In a period during which few elite schools like Harvard admitted women directly into their undergraduate programs, Christy went to one of the then-female equivalents—Smith College in North Hampton, Massachusetts—where she recalled that she and Julie Nixon (Eisenhower) were the only two conservative Republicans on campus. She picked Smith over other prestigious colleges because they offered her the most financial aid. Christy graduated in 1973 with Phi Beta Kappa honors. She then returned to North Carolina and enrolled in law school at UNC-Chapel Hill.

While in law school she met Scott Bryan Reid, a New Englander who had come south to Chapel Hill to attend college at the same time Christy went north to New England. Scott was managing the old Carolina Theatre on Franklin Street while studying for his MBA at the UNC Business School. Christy went to work for him as the “Late Show” popcorn girl. According to Scott, while beautiful and brilliant, she was a very marginal concession attendant – an almost unmanageable employee who often ate more popcorn than she sold. They would end up being together for 40 years until her death and raising three wonderful children: Lauren, Ian and Olivia.
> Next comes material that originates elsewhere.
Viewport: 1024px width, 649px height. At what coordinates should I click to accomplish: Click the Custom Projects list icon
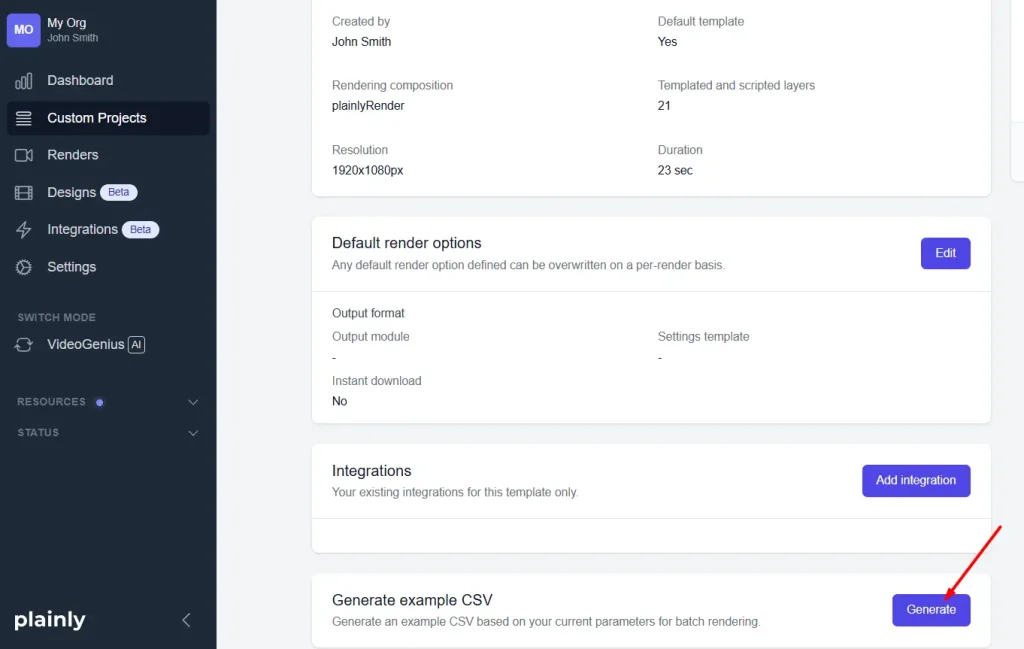click(24, 118)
During law school Christy clerked for the N.C. Supreme Court and the Honorable William Copeland. She spent one summer working for the U.S. Army Corps of Engineers in Wilmington where she first experienced her beloved Bald Head Island. Christy was an editor of the N.C. Law Review and graduated from UNC Law with honors in 1976. She accepted a position with Moore & Van Allen and returned to her hometown where she soon became one of the first female partners of a large Charlotte law firm. After more than a decade there she became a partner at Robinson, Bradshaw and Hinson where she remained for over 25 years.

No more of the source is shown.